[Trecho selecionado]
- - -
Literatura

Livros infantis se equilibram entre literatura e educação para falar de assédio sexual

É uma tendência que vem com o avanço do movimento MeToo

Literatura infantil em processo de transformação - Foto: Pixabay

A escritora Penélope Martins queria que a protagonista de seu livro "Minha Vida Não É Cor de Rosa" passasse pelas experiências habituais das adolescentes. A descoberta da autonomia, o primeiro namorado, a mudança de escola -o primeiro assédio.

Ainda nas primeiras páginas do livro, a garota de 14 anos é abordada por um homem que, dentro de um carro, finge que vai pedir informação e mostra a ela suas partes íntimas.

"Na primeira vez em que fui vítima desse tipo de situação, eu tinha uns nove anos", diz a autora. "E, se converso sobre esse tema com qualquer grupo, metade das mulheres levanta a mão para dizer 'eu também, eu também'."

O livro, que foi premiado pela Biblioteca Nacional no ano passado, é um dos que abraçam o desafio de falar sobre assédio sexual a um público jovem, em um país onde, a cada 15 minutos, uma criança ou adolescente é vítima de violência sexual, segundo dados da Childhood Brasil.

É uma tendência que vem com o avanço do movimento MeToo -vale lembrar que a expressão surgiu numa corrente que buscava escancarar como o abuso é recorrente na vida das mulheres desde a infância e, muitas vezes, fica encoberto em silêncio.


Enquanto a obra de Martins é direcionada a adolescentes, há outras que buscam abordar a questão para crianças. Um deles é "Leila", do escritor Tino Freitas e da ilustradora Thais Beltrame e que teve colaboração de Elvira Vigna nos primeiros estágios de concepção.

Na fábula, a baleia que dá nome ao livro vai contente à praia quando é importunada pelo polvo Barão, que, sem permissão, mexe em seu biquíni e acaba cortando o longo cabelo dela.

Freitas diz que buscou uma violência para a criança que não fosse explicitamente sexual. "Cortar o cabelo sem que se queira é uma agressão enorme. Se eu falo de abuso de forma clara, sem a metáfora, o que pode acontecer é a criança se sentir mal, com a realidade gritando no ouvido, ou dizer 'isso não me interessa, não me aconteceu'."

A figura da baleia cabeluda leva a uma identificação, mesmo que seja pela curiosidade. E o reino da fantasia permite abordar assuntos duros com segurança, em uma estrutura que emula o poder milenar dos contos de fadas.
- - -
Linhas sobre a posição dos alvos
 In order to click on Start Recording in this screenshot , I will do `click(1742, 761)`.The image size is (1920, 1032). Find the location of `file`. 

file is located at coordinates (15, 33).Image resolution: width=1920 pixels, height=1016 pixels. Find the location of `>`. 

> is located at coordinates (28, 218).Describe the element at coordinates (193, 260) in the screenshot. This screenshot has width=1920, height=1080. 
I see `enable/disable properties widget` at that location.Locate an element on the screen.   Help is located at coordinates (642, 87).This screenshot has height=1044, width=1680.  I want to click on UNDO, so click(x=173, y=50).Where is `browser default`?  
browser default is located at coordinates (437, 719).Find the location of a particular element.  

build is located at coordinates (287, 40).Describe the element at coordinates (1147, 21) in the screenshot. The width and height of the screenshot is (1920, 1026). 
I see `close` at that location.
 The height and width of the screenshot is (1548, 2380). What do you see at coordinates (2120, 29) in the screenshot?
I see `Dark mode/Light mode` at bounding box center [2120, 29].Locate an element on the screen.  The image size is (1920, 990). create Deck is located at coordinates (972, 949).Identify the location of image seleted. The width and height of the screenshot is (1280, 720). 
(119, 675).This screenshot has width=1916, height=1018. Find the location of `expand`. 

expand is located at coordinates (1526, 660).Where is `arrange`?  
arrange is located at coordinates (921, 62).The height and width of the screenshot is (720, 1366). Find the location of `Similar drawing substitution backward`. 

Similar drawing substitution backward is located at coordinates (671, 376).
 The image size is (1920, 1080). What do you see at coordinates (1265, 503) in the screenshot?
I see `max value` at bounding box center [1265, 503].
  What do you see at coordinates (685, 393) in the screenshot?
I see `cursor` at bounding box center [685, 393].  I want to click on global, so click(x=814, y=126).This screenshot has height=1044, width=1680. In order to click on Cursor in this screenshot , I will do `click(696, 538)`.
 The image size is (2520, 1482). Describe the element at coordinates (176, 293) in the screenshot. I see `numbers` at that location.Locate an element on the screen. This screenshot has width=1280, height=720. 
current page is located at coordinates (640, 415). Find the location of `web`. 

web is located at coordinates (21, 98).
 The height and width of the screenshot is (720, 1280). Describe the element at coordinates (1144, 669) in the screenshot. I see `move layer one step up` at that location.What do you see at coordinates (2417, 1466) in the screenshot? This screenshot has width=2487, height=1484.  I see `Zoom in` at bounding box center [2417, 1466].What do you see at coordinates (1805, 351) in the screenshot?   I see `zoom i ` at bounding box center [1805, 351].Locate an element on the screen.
- - -
[Exercício curto] Retome o texto sobre livros infantis que tratam de assédio sexual, escrevendo a continuação logo após a última frase apresentada.

[Resposta da tarefa]
No desenrolar do conto, a baleia Leila -uma referência a Leila Diniz- passa por um período de silêncio longo e pesado. Depois de se reerguer, ao encontrar de novo o abusador, ela grita bem alto que não permite aquele contato. "Eu não queria aquele beijo. Eu não gosto da sua companhia. Ninguém pode me tocar contra a minha vontade."

Andrea Taubman foi por caminho semelhante em "Não Me Toca, Seu Boboca!". No livro, a coelha Ritoca se apresenta dizendo que vai contar uma história "meio difícil de entender, muito difícil de falar".

Então conta sobre o Tio Pipoca, que rondava o parquinho onde ela brincava com os amigos e, um dia, chamou a todos para vir a sua casa brincar. Quando ele tenta pegar no seu corpo, ela se alarma -"se for de um jeito suspeito, ninguém deve tocar na gente!"- e berra a frase que dá nome ao livro.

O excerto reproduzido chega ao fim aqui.